Author: Tyrone Huff, DHS Paperwork Reduction Act Officer
Ethnographic Interviews
You can interview 9 or fewer members of the public using the same questions, or any number of people in an unstructured conversation/usability test.
What this means
- If you are asking identical questions, you may only ask 9 or fewer people.
- Note: This means if you are standardizing for a research repository, and asking those questions outright for customer segmentation data, like demographic information, you need to go through the PRA clearance process, because you will be asking each set of 9 people - as soon as you ask the 10th person the question, you pass the 9-person threshold. You do NOT need to go through this process if you are using targeted recruitment strategies to capture the customer segments you need, rather than asking outright.
- Questions about different parts/functions of the form are treated separately, and so do not aggregate towards the 9 or fewer limit. If, for example, you are asking questions about one form’s navigation (say, the I-9) to 9 or fewer people, and then another group needs to ask questions about the document upload experience in the same form (to 9 or fewer people), the second group of questions do not require PRA clearance as long as the questions are not identical to the scope of the questions asked of the first group of 9.
- If you are asking questions regarding one form’s navigation to 9 or fewer people, you may ask 9 or fewer people about a different form’s navigation as long as the questions are not the same.
- Similarly, if you are asking questions regarding completing one form to 9 or fewer people, you may ask questions about the experience of submitting the same form as long as the questions are different.
- If you are having an unstructured conversation in front of a prototype or a form, you do not need clearance to perform your research.
- If you have a checklist of things for observers to watch for while you’re having an unstructured conversation, that’s fine, you can ask things like “Why did you do that?” or “What happened?”

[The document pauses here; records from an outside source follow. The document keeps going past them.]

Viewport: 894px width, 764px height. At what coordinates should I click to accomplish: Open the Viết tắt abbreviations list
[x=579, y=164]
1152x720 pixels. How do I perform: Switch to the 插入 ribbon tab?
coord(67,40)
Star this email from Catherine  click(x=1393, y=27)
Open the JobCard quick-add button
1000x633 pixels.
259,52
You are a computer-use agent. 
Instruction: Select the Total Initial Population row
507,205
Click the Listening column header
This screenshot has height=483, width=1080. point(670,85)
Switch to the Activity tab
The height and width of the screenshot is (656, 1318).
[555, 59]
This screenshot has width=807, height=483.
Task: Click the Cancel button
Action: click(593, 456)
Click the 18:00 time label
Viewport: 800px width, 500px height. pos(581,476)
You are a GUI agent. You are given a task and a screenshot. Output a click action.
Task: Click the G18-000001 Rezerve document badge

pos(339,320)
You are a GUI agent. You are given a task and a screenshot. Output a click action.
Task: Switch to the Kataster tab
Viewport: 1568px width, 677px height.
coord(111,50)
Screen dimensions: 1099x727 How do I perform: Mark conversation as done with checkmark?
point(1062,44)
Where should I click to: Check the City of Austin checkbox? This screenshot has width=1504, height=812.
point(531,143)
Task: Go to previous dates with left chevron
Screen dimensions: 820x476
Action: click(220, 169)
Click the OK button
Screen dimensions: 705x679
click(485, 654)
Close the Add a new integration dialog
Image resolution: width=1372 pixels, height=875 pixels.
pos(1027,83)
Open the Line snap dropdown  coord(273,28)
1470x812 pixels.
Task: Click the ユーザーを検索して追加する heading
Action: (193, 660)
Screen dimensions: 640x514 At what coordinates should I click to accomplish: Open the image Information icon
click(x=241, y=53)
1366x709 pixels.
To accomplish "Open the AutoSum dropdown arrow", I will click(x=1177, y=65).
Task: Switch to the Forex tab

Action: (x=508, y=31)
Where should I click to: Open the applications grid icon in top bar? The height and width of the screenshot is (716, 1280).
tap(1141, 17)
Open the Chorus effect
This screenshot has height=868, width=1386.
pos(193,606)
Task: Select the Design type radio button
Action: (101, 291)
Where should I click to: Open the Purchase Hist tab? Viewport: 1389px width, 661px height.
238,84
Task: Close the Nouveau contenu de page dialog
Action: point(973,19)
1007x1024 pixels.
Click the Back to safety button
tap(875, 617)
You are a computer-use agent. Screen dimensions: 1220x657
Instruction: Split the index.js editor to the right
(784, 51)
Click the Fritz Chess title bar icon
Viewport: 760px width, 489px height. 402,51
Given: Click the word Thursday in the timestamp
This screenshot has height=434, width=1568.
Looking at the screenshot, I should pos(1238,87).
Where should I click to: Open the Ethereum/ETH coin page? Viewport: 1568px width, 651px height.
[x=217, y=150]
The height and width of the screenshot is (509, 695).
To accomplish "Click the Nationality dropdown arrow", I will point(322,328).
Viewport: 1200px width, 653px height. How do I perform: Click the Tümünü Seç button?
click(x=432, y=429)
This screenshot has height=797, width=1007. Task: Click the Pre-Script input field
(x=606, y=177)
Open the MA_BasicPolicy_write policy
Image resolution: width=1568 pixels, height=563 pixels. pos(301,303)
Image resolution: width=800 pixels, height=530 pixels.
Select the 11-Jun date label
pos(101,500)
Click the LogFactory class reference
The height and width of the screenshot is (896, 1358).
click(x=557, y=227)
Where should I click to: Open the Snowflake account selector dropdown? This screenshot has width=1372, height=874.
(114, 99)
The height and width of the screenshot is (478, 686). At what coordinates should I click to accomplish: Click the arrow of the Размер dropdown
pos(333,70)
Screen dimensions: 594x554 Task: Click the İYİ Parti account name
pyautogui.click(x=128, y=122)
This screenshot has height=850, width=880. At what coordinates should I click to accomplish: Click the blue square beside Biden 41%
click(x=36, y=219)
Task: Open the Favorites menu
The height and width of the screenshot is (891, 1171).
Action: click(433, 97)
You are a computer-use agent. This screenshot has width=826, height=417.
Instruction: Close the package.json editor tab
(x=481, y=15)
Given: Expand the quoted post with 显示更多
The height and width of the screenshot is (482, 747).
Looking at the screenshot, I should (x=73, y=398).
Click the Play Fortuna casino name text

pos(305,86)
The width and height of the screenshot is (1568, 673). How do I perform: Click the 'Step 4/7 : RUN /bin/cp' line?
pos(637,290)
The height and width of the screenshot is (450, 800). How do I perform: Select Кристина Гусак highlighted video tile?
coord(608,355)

- If you start asking questions like “What do you think about this checkbox in the upper left-hand corner”, then those questions would be considered standardized questions and need have PRA clearance, or to be asked of 9 or fewer people.
Surveys or Recruitment
You can ask questions with open text boxes, such as “Tell us how we’re doing”.
What this means
- If you ask a question like “Would you like to provide feedback on your experience?” and provide a box in which you can paste the lyrics to your favorite song, or your grandmother’s cookie recipe in the text box instead of an email address, it does not need clearance.
- Note: Consider the value that you might get from this type of customer feedback. While you might learn a lot about baking, sifting through the responses may require a disproportionate/significant amount of resources.
- These questions should not be required in the course of something like applying for a benefit or opening an account.